» **Exercise directions**
Revise the listing below by changing every "How do I perform" to "How can I do" and leaving all other text as it is.

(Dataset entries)
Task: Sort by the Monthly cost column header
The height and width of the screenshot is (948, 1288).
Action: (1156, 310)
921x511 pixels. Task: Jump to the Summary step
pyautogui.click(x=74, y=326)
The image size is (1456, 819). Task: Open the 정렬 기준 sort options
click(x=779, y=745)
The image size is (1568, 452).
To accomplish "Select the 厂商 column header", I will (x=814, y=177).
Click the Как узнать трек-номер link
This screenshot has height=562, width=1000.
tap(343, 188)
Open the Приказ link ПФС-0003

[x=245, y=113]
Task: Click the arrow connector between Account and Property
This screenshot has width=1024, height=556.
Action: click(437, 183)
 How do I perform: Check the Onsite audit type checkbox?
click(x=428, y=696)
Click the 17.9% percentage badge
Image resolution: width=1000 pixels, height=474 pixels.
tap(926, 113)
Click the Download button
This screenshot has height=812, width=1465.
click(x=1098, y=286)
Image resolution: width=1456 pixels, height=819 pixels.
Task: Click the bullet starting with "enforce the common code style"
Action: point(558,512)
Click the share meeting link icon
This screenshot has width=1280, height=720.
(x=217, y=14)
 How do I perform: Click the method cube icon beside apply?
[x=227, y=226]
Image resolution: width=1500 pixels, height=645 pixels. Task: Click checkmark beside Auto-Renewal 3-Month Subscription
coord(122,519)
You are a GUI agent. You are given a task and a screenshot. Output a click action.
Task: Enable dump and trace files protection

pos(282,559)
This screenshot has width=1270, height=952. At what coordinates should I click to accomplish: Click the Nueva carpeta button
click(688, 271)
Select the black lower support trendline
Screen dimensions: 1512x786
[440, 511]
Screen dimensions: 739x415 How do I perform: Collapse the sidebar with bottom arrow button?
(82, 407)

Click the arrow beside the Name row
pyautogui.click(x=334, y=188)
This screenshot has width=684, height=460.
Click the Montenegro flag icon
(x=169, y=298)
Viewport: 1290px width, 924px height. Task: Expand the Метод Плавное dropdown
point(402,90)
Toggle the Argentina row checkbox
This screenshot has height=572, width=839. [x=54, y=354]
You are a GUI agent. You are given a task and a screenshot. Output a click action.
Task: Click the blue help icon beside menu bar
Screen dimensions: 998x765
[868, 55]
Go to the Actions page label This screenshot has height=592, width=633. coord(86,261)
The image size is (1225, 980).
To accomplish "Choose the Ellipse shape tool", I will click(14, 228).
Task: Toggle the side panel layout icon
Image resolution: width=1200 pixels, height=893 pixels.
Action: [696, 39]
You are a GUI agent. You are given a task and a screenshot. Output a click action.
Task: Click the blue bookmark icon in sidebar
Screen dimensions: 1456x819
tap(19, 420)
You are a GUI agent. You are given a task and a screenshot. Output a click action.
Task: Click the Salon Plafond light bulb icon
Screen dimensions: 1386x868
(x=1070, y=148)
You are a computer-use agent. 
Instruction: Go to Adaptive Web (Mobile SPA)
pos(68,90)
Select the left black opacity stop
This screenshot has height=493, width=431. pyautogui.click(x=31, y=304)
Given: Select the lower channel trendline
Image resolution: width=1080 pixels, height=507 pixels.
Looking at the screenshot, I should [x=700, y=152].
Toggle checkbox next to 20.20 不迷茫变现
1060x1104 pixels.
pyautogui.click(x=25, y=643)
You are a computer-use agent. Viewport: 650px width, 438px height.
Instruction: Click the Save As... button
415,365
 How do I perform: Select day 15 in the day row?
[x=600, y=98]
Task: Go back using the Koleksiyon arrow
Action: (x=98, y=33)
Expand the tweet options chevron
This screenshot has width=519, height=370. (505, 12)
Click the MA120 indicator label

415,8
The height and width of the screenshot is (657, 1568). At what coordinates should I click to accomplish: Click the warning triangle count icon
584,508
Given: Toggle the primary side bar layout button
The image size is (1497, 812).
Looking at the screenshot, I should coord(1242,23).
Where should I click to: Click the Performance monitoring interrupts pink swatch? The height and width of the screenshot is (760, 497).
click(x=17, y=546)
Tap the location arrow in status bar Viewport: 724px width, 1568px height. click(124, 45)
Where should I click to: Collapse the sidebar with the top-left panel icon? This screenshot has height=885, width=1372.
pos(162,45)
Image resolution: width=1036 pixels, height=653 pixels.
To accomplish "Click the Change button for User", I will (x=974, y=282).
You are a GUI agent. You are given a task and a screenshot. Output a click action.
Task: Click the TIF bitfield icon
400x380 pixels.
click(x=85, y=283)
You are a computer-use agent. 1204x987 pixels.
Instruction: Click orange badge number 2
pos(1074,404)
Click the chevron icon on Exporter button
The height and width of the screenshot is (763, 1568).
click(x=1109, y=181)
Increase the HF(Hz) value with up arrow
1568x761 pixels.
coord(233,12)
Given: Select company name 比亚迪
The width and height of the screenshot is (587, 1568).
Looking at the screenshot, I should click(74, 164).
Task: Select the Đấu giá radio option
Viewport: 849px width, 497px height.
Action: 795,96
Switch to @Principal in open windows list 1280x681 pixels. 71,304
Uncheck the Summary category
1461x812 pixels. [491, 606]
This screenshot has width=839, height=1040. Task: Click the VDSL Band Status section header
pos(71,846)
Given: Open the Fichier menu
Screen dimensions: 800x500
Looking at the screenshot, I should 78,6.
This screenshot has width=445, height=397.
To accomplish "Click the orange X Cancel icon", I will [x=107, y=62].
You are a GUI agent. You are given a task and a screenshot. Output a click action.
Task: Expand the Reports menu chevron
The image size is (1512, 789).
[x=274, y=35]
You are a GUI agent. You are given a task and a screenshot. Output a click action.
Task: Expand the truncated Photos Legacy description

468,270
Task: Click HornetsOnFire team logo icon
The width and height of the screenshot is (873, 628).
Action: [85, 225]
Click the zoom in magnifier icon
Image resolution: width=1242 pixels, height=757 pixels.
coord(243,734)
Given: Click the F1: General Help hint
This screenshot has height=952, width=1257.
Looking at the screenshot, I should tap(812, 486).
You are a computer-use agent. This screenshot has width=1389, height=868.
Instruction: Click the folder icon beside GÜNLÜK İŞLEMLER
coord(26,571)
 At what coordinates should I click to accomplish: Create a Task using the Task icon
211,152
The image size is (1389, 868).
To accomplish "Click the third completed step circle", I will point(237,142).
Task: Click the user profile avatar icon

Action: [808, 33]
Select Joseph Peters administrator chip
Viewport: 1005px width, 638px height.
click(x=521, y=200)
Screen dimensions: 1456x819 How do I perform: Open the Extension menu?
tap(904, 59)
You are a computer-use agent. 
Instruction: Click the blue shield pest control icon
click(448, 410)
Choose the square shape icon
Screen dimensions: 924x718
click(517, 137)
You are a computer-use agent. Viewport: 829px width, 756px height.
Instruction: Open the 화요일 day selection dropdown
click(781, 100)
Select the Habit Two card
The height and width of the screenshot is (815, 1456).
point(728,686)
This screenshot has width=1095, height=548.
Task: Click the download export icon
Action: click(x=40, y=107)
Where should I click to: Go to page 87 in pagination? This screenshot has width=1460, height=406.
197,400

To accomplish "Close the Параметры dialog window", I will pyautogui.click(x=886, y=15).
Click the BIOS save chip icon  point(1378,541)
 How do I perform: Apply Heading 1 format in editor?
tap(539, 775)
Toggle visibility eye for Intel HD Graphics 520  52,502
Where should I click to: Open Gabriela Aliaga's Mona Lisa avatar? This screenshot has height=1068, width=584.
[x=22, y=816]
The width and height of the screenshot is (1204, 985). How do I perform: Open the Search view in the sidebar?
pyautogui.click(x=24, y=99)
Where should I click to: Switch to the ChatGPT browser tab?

» **Full response**
Task: Sort by the Monthly cost column header
The height and width of the screenshot is (948, 1288).
Action: (1156, 310)
921x511 pixels. Task: Jump to the Summary step
pyautogui.click(x=74, y=326)
The image size is (1456, 819). Task: Open the 정렬 기준 sort options
click(x=779, y=745)
The image size is (1568, 452).
To accomplish "Select the 厂商 column header", I will (x=814, y=177).
Click the Как узнать трек-номер link
This screenshot has height=562, width=1000.
tap(343, 188)
Open the Приказ link ПФС-0003

[x=245, y=113]
Task: Click the arrow connector between Account and Property
This screenshot has width=1024, height=556.
Action: click(437, 183)
 How can I do: Check the Onsite audit type checkbox?
click(x=428, y=696)
Click the 17.9% percentage badge
Image resolution: width=1000 pixels, height=474 pixels.
tap(926, 113)
Click the Download button
This screenshot has height=812, width=1465.
click(x=1098, y=286)
Image resolution: width=1456 pixels, height=819 pixels.
Task: Click the bullet starting with "enforce the common code style"
Action: point(558,512)
Click the share meeting link icon
This screenshot has width=1280, height=720.
(x=217, y=14)
 How can I do: Click the method cube icon beside apply?
[x=227, y=226]
Image resolution: width=1500 pixels, height=645 pixels. Task: Click checkmark beside Auto-Renewal 3-Month Subscription
coord(122,519)
You are a GUI agent. You are given a task and a screenshot. Output a click action.
Task: Enable dump and trace files protection

pos(282,559)
This screenshot has width=1270, height=952. At what coordinates should I click to accomplish: Click the Nueva carpeta button
click(688, 271)
Select the black lower support trendline
Screen dimensions: 1512x786
[440, 511]
Screen dimensions: 739x415 How can I do: Collapse the sidebar with bottom arrow button?
(82, 407)

Click the arrow beside the Name row
pyautogui.click(x=334, y=188)
This screenshot has width=684, height=460.
Click the Montenegro flag icon
(x=169, y=298)
Viewport: 1290px width, 924px height. Task: Expand the Метод Плавное dropdown
point(402,90)
Toggle the Argentina row checkbox
This screenshot has height=572, width=839. [x=54, y=354]
You are a GUI agent. You are given a task and a screenshot. Output a click action.
Task: Click the blue help icon beside menu bar
Screen dimensions: 998x765
[868, 55]
Go to the Actions page label This screenshot has height=592, width=633. coord(86,261)
The image size is (1225, 980).
To accomplish "Choose the Ellipse shape tool", I will click(14, 228).
Task: Toggle the side panel layout icon
Image resolution: width=1200 pixels, height=893 pixels.
Action: [696, 39]
You are a GUI agent. You are given a task and a screenshot. Output a click action.
Task: Click the blue bookmark icon in sidebar
Screen dimensions: 1456x819
tap(19, 420)
You are a GUI agent. You are given a task and a screenshot. Output a click action.
Task: Click the Salon Plafond light bulb icon
Screen dimensions: 1386x868
(x=1070, y=148)
You are a computer-use agent. 
Instruction: Go to Adaptive Web (Mobile SPA)
pos(68,90)
Select the left black opacity stop
This screenshot has height=493, width=431. pyautogui.click(x=31, y=304)
Given: Select the lower channel trendline
Image resolution: width=1080 pixels, height=507 pixels.
Looking at the screenshot, I should [x=700, y=152].
Toggle checkbox next to 20.20 不迷茫变现
1060x1104 pixels.
pyautogui.click(x=25, y=643)
You are a computer-use agent. Viewport: 650px width, 438px height.
Instruction: Click the Save As... button
415,365
 How can I do: Select day 15 in the day row?
[x=600, y=98]
Task: Go back using the Koleksiyon arrow
Action: (x=98, y=33)
Expand the tweet options chevron
This screenshot has width=519, height=370. (505, 12)
Click the MA120 indicator label

415,8
The height and width of the screenshot is (657, 1568). At what coordinates should I click to accomplish: Click the warning triangle count icon
584,508
Given: Toggle the primary side bar layout button
The image size is (1497, 812).
Looking at the screenshot, I should coord(1242,23).
Where should I click to: Click the Performance monitoring interrupts pink swatch? The height and width of the screenshot is (760, 497).
click(x=17, y=546)
Tap the location arrow in status bar Viewport: 724px width, 1568px height. click(124, 45)
Where should I click to: Collapse the sidebar with the top-left panel icon? This screenshot has height=885, width=1372.
pos(162,45)
Image resolution: width=1036 pixels, height=653 pixels.
To accomplish "Click the Change button for User", I will (x=974, y=282).
You are a GUI agent. You are given a task and a screenshot. Output a click action.
Task: Click the TIF bitfield icon
400x380 pixels.
click(x=85, y=283)
You are a computer-use agent. 1204x987 pixels.
Instruction: Click orange badge number 2
pos(1074,404)
Click the chevron icon on Exporter button
The height and width of the screenshot is (763, 1568).
click(x=1109, y=181)
Increase the HF(Hz) value with up arrow
1568x761 pixels.
coord(233,12)
Given: Select company name 比亚迪
The width and height of the screenshot is (587, 1568).
Looking at the screenshot, I should click(74, 164).
Task: Select the Đấu giá radio option
Viewport: 849px width, 497px height.
Action: 795,96
Switch to @Principal in open windows list 1280x681 pixels. 71,304
Uncheck the Summary category
1461x812 pixels. [491, 606]
This screenshot has width=839, height=1040. Task: Click the VDSL Band Status section header
pos(71,846)
Given: Open the Fichier menu
Screen dimensions: 800x500
Looking at the screenshot, I should 78,6.
This screenshot has width=445, height=397.
To accomplish "Click the orange X Cancel icon", I will [x=107, y=62].
You are a GUI agent. You are given a task and a screenshot. Output a click action.
Task: Expand the Reports menu chevron
The image size is (1512, 789).
[x=274, y=35]
You are a GUI agent. You are given a task and a screenshot. Output a click action.
Task: Expand the truncated Photos Legacy description

468,270
Task: Click HornetsOnFire team logo icon
The width and height of the screenshot is (873, 628).
Action: [85, 225]
Click the zoom in magnifier icon
Image resolution: width=1242 pixels, height=757 pixels.
coord(243,734)
Given: Click the F1: General Help hint
This screenshot has height=952, width=1257.
Looking at the screenshot, I should tap(812, 486).
You are a computer-use agent. This screenshot has width=1389, height=868.
Instruction: Click the folder icon beside GÜNLÜK İŞLEMLER
coord(26,571)
 At what coordinates should I click to accomplish: Create a Task using the Task icon
211,152
The image size is (1389, 868).
To accomplish "Click the third completed step circle", I will point(237,142).
Task: Click the user profile avatar icon

Action: [808, 33]
Select Joseph Peters administrator chip
Viewport: 1005px width, 638px height.
click(x=521, y=200)
Screen dimensions: 1456x819 How can I do: Open the Extension menu?
tap(904, 59)
You are a computer-use agent. 
Instruction: Click the blue shield pest control icon
click(448, 410)
Choose the square shape icon
Screen dimensions: 924x718
click(517, 137)
You are a computer-use agent. Viewport: 829px width, 756px height.
Instruction: Open the 화요일 day selection dropdown
click(781, 100)
Select the Habit Two card
The height and width of the screenshot is (815, 1456).
point(728,686)
This screenshot has width=1095, height=548.
Task: Click the download export icon
Action: click(x=40, y=107)
Where should I click to: Go to page 87 in pagination? This screenshot has width=1460, height=406.
197,400

To accomplish "Close the Параметры dialog window", I will pyautogui.click(x=886, y=15).
Click the BIOS save chip icon  point(1378,541)
 How can I do: Apply Heading 1 format in editor?
tap(539, 775)
Toggle visibility eye for Intel HD Graphics 520  52,502
Where should I click to: Open Gabriela Aliaga's Mona Lisa avatar? This screenshot has height=1068, width=584.
[x=22, y=816]
The width and height of the screenshot is (1204, 985). How can I do: Open the Search view in the sidebar?
pyautogui.click(x=24, y=99)
Where should I click to: Switch to the ChatGPT browser tab?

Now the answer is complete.